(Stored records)
************

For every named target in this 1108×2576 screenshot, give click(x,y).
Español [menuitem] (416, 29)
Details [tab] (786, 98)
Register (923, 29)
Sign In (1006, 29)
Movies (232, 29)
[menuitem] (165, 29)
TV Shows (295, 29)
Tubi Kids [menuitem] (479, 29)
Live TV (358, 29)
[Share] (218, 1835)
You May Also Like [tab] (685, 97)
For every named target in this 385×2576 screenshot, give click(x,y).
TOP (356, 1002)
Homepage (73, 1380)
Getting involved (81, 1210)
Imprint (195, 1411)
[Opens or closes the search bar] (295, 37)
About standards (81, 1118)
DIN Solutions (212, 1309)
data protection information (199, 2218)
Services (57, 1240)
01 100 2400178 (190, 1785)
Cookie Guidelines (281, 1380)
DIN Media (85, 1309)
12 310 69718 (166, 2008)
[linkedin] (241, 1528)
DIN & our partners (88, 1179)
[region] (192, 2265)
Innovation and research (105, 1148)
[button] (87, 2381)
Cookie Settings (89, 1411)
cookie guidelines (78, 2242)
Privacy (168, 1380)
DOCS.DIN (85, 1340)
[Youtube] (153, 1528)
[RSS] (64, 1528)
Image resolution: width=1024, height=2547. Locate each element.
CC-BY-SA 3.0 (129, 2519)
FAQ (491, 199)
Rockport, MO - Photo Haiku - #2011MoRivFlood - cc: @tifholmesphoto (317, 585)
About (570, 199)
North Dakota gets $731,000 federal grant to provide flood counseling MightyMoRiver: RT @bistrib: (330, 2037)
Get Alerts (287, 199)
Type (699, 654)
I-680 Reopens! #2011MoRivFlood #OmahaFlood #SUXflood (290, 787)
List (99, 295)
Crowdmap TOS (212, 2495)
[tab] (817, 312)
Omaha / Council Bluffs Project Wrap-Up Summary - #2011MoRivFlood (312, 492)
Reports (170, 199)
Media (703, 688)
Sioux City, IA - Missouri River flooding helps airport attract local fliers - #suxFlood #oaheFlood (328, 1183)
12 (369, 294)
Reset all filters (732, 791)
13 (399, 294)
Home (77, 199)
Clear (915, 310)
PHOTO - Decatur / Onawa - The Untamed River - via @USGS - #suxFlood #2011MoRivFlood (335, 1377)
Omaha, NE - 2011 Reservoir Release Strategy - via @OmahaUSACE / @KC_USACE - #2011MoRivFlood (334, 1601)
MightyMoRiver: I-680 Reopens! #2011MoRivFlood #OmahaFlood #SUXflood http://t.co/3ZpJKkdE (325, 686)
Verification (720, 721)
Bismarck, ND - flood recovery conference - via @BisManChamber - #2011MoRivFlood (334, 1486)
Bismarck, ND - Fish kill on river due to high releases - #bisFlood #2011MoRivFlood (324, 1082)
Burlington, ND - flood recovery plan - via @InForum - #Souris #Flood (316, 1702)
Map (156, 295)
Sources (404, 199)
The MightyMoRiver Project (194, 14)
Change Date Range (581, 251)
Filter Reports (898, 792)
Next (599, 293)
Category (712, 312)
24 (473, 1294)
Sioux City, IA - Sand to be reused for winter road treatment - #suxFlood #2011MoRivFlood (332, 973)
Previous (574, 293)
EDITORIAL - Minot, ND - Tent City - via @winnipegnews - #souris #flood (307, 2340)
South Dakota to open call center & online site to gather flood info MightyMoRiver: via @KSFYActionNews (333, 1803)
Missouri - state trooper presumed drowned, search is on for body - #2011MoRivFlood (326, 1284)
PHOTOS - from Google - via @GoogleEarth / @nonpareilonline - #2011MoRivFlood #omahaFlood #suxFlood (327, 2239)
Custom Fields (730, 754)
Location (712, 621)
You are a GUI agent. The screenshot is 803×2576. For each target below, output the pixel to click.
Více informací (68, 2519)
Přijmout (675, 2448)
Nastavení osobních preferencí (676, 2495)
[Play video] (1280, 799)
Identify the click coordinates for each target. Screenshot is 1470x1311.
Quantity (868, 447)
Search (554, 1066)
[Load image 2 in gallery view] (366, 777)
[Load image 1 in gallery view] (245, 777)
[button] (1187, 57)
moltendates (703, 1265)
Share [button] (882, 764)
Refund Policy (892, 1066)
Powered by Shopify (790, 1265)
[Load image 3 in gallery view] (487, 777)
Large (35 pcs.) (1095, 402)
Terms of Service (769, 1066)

************

Generate a verbatim printout of all the entries.

For every named target in this 1108×2576 screenshot, give click(x,y).
Español [menuitem] (416, 29)
Details [tab] (786, 98)
Register (923, 29)
Sign In (1006, 29)
Movies (232, 29)
[menuitem] (165, 29)
TV Shows (295, 29)
Tubi Kids [menuitem] (479, 29)
Live TV (358, 29)
[Share] (218, 1835)
You May Also Like [tab] (685, 97)
For every named target in this 385×2576 screenshot, give click(x,y).
TOP (356, 1002)
Homepage (73, 1380)
Getting involved (81, 1210)
Imprint (195, 1411)
[Opens or closes the search bar] (295, 37)
About standards (81, 1118)
DIN Solutions (212, 1309)
data protection information (199, 2218)
Services (57, 1240)
01 100 2400178 (190, 1785)
Cookie Guidelines (281, 1380)
DIN Media (85, 1309)
12 310 69718 (166, 2008)
[linkedin] (241, 1528)
DIN & our partners (88, 1179)
[region] (192, 2265)
Innovation and research (105, 1148)
[button] (87, 2381)
Cookie Settings (89, 1411)
cookie guidelines (78, 2242)
Privacy (168, 1380)
DOCS.DIN (85, 1340)
[Youtube] (153, 1528)
[RSS] (64, 1528)
Image resolution: width=1024, height=2547. Locate each element.
CC-BY-SA 3.0 (129, 2519)
FAQ (491, 199)
Rockport, MO - Photo Haiku - #2011MoRivFlood - cc: @tifholmesphoto (317, 585)
About (570, 199)
North Dakota gets $731,000 federal grant to provide flood counseling MightyMoRiver: RT @bistrib: (330, 2037)
Get Alerts (287, 199)
Type (699, 654)
I-680 Reopens! #2011MoRivFlood #OmahaFlood #SUXflood (290, 787)
List (99, 295)
Crowdmap TOS (212, 2495)
[tab] (817, 312)
Omaha / Council Bluffs Project Wrap-Up Summary - #2011MoRivFlood (312, 492)
Reports (170, 199)
Media (703, 688)
Sioux City, IA - Missouri River flooding helps airport attract local fliers - #suxFlood #oaheFlood (328, 1183)
12 (369, 294)
Reset all filters (732, 791)
13 (399, 294)
Home (77, 199)
Clear (915, 310)
PHOTO - Decatur / Onawa - The Untamed River - via @USGS - #suxFlood #2011MoRivFlood (335, 1377)
Omaha, NE - 2011 Reservoir Release Strategy - via @OmahaUSACE / @KC_USACE - #2011MoRivFlood (334, 1601)
MightyMoRiver: I-680 Reopens! #2011MoRivFlood #OmahaFlood #SUXflood http://t.co/3ZpJKkdE (325, 686)
Verification (720, 721)
Bismarck, ND - flood recovery conference - via @BisManChamber - #2011MoRivFlood (334, 1486)
Bismarck, ND - Fish kill on river due to high releases - #bisFlood #2011MoRivFlood (324, 1082)
Burlington, ND - flood recovery plan - via @InForum - #Souris #Flood (316, 1702)
Map (156, 295)
Sources (404, 199)
The MightyMoRiver Project (194, 14)
Change Date Range (581, 251)
Filter Reports (898, 792)
Next (599, 293)
Category (712, 312)
24 (473, 1294)
Sioux City, IA - Sand to be reused for winter road treatment - #suxFlood #2011MoRivFlood (332, 973)
Previous (574, 293)
EDITORIAL - Minot, ND - Tent City - via @winnipegnews - #souris #flood (307, 2340)
South Dakota to open call center & online site to gather flood info MightyMoRiver: via @KSFYActionNews (333, 1803)
Missouri - state trooper presumed drowned, search is on for body - #2011MoRivFlood (326, 1284)
PHOTOS - from Google - via @GoogleEarth / @nonpareilonline - #2011MoRivFlood #omahaFlood #suxFlood (327, 2239)
Custom Fields (730, 754)
Location (712, 621)
You are a GUI agent. The screenshot is 803×2576. For each target below, output the pixel to click.
Více informací (68, 2519)
Přijmout (675, 2448)
Nastavení osobních preferencí (676, 2495)
[Play video] (1280, 799)
Identify the click coordinates for each target. Screenshot is 1470x1311.
Quantity (868, 447)
Search (554, 1066)
[Load image 2 in gallery view] (366, 777)
[Load image 1 in gallery view] (245, 777)
[button] (1187, 57)
moltendates (703, 1265)
Share [button] (882, 764)
Refund Policy (892, 1066)
Powered by Shopify (790, 1265)
[Load image 3 in gallery view] (487, 777)
Large (35 pcs.) (1095, 402)
Terms of Service (769, 1066)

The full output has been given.